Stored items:
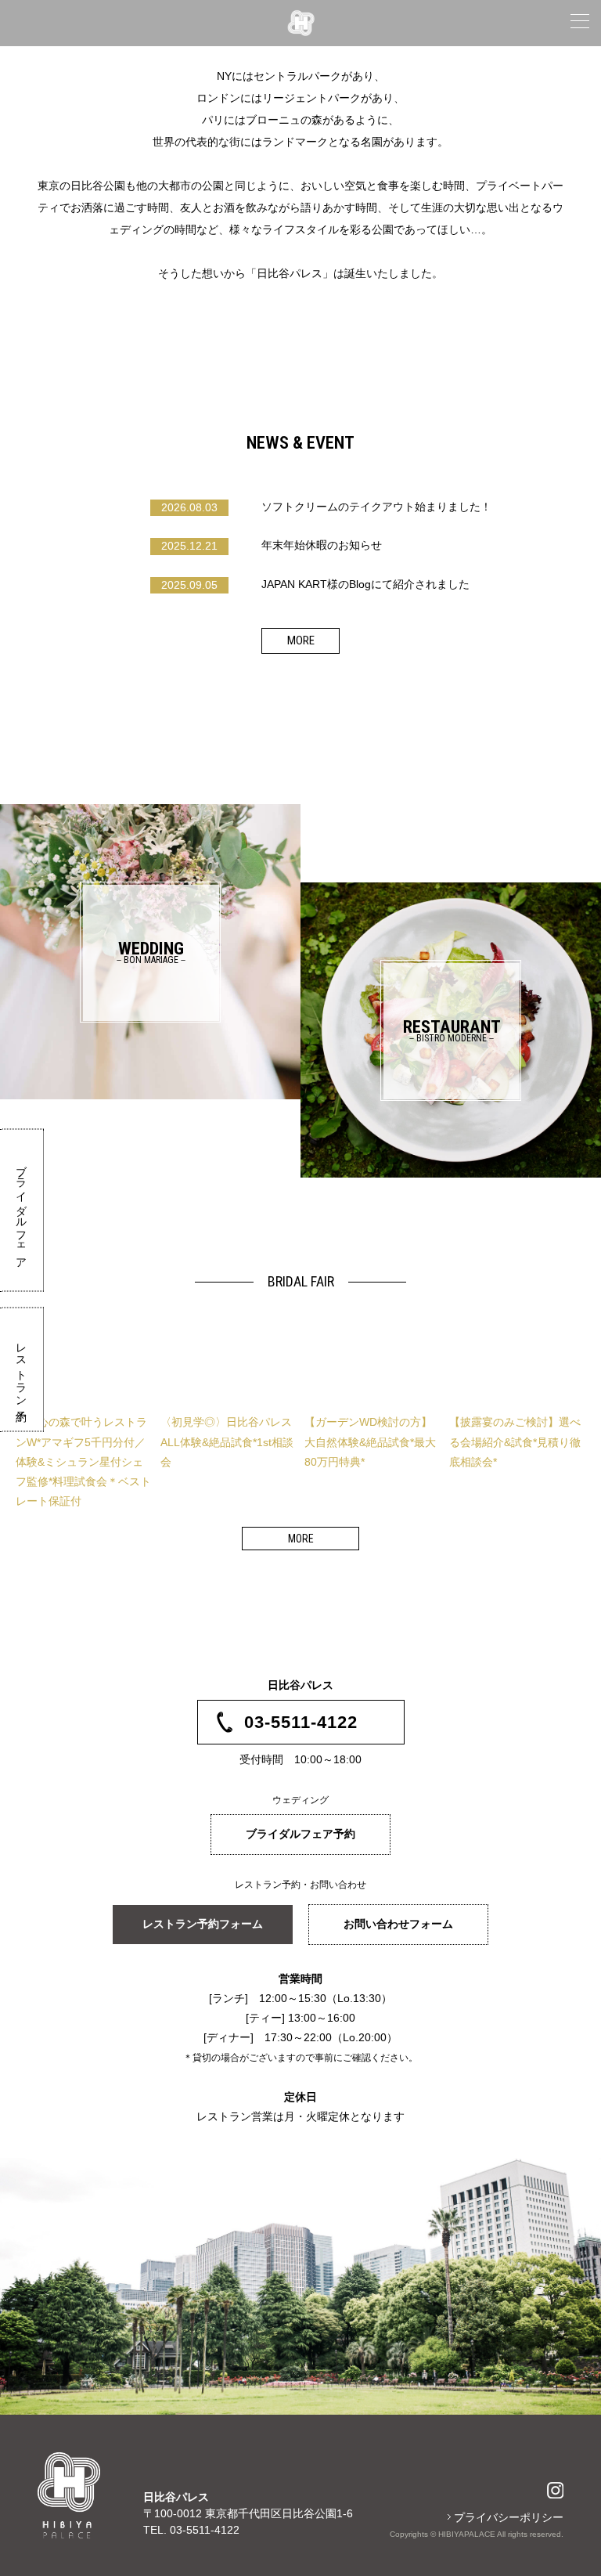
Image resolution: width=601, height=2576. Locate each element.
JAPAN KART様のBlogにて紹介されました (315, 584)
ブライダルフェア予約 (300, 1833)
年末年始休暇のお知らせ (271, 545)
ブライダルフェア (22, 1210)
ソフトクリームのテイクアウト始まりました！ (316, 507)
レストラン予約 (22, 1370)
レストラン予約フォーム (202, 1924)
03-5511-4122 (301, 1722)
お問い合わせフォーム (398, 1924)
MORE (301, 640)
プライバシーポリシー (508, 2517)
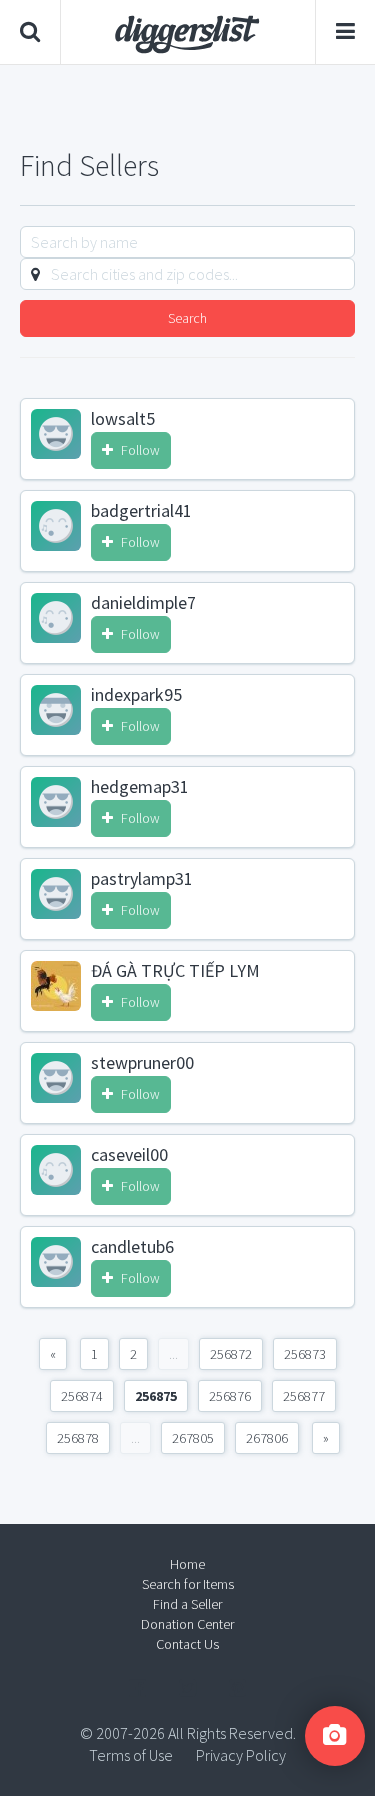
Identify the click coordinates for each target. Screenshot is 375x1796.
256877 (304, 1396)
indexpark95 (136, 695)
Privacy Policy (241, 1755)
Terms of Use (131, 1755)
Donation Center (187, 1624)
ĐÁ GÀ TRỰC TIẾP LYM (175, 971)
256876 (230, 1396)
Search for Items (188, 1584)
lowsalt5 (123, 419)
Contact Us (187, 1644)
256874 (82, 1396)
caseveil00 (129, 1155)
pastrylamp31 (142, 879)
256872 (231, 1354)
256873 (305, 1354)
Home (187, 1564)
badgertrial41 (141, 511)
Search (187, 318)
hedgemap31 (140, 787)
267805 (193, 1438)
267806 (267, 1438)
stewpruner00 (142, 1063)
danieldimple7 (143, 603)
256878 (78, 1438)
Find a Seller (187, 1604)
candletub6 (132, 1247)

What to produce:
Every entry must be reproduced exactly, with the images left out.

Result for this exercise:
Image resolution: width=601, height=2576. Locate each element.
JAPAN KART様のBlogにて紹介されました (315, 584)
ブライダルフェア予約 (300, 1833)
年末年始休暇のお知らせ (271, 545)
ブライダルフェア (22, 1210)
ソフトクリームのテイクアウト始まりました！ (316, 507)
レストラン予約 (22, 1370)
レストラン予約フォーム (202, 1924)
03-5511-4122 (301, 1722)
お問い合わせフォーム (398, 1924)
MORE (301, 640)
プライバシーポリシー (508, 2517)
Identify the click coordinates for each target. Screenshot is 375x1796.
256877 (304, 1396)
indexpark95 (136, 695)
Privacy Policy (241, 1755)
Terms of Use (131, 1755)
Donation Center (187, 1624)
ĐÁ GÀ TRỰC TIẾP LYM (175, 971)
256876 (230, 1396)
Search for Items (188, 1584)
lowsalt5 (123, 419)
Contact Us (187, 1644)
256874 (82, 1396)
caseveil00 (129, 1155)
pastrylamp31 (142, 879)
256872 (231, 1354)
256873 (305, 1354)
Home (187, 1564)
badgertrial41 (141, 511)
Search (187, 318)
hedgemap31 (140, 787)
267805 (193, 1438)
267806 (267, 1438)
stewpruner00 (142, 1063)
danieldimple7 (143, 603)
256878 (78, 1438)
Find a Seller (187, 1604)
candletub6 (132, 1247)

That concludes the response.